TL;DR: This isn’t an engineering or math problem. It’s a “breaks the laws that make the universe work” problem.
I already know the pushback this will get. Those flying orbs, “tic tacs”, and other various so-called UAP need lots of rule breaking to do what’s claimed - and A-G is the most common.
For some people, ideas like “antigravity” propulsion and faster-than-light travel aren’t just interesting possibilities. They’re load-bearing assumptions. If those don’t work, a lot of other conclusions built on top of them don’t work either. That kind of dependency tends to produce very strong reactions, and not always for technical reasons.
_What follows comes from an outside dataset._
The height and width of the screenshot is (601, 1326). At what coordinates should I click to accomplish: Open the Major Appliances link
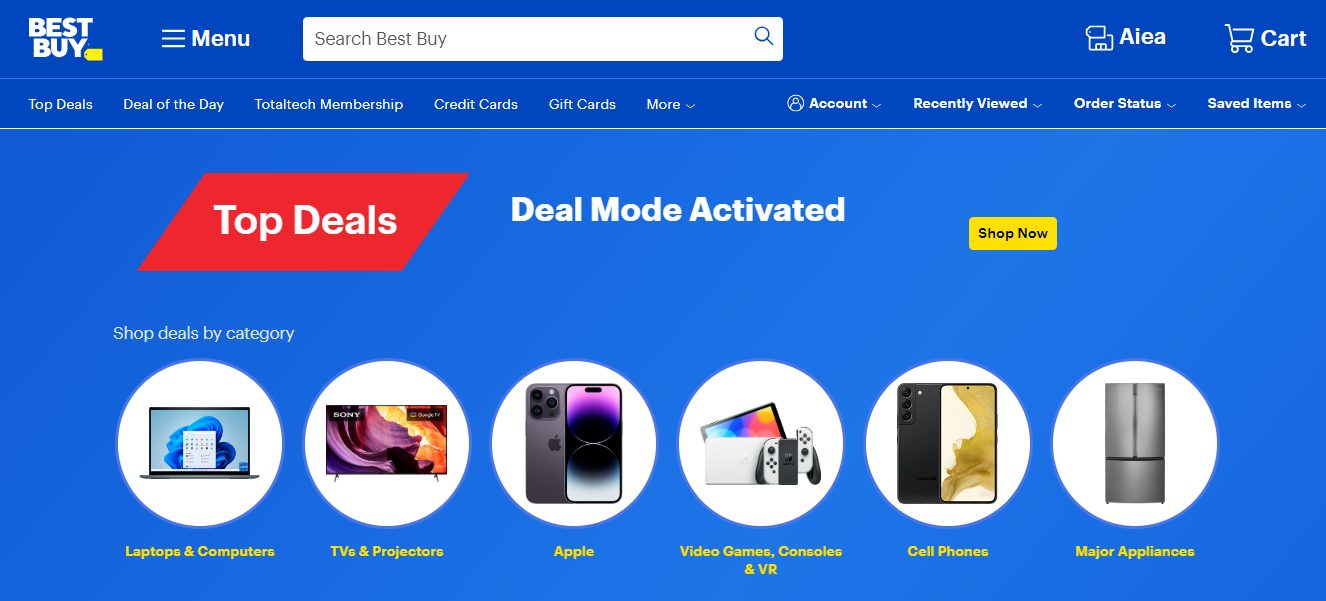[1135, 551]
Don’t worry I won’t talk physics. And, before going further, a quick clarification: “antigravity” is an imprecise term. What most people mean by it isn’t literally canceling gravity. What they’re describing is a propulsion system that can lift, hover, and accelerate without expelling any reaction mass. In other words, a reactionless drive.
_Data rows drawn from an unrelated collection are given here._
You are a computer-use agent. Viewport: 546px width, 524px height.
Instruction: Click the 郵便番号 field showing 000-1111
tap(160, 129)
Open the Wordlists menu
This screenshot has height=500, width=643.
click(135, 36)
That distinction matters, because the physics problems are different. And the one people actually care about most, the propulsion version, runs straight into the hardest limits we know.
“Sure, that’s what physics says today. But what about the future?”
Fair question. Science evolves. We don’t know everything.
But this isn’t about missing a trick or needing better engineering. This is about breaking rules that everything else depends on.
Reactionless propulsion doesn’t just require a clever breakthrough. It requires violating conservation of momentum. That’s not a niche assumption. That’s a consequence of spacetime symmetry, baked into every successful physical theory we have.
If that breaks, you don’t just get advanced propulsion. You get a universe where the framework that predicts planetary motion, particle interactions, and energy transfer stops working.
Could future physics revise our understanding? Of course.
But “revision” in physics has always meant refining and extending existing laws, not casually discarding the ones that already explain reality with extreme accuracy.
So yes, anything is possible in a philosophical sense.
But some things would require so much of physics to be wrong that treating them as plausible today isn’t skepticism. It’s wishful thinking.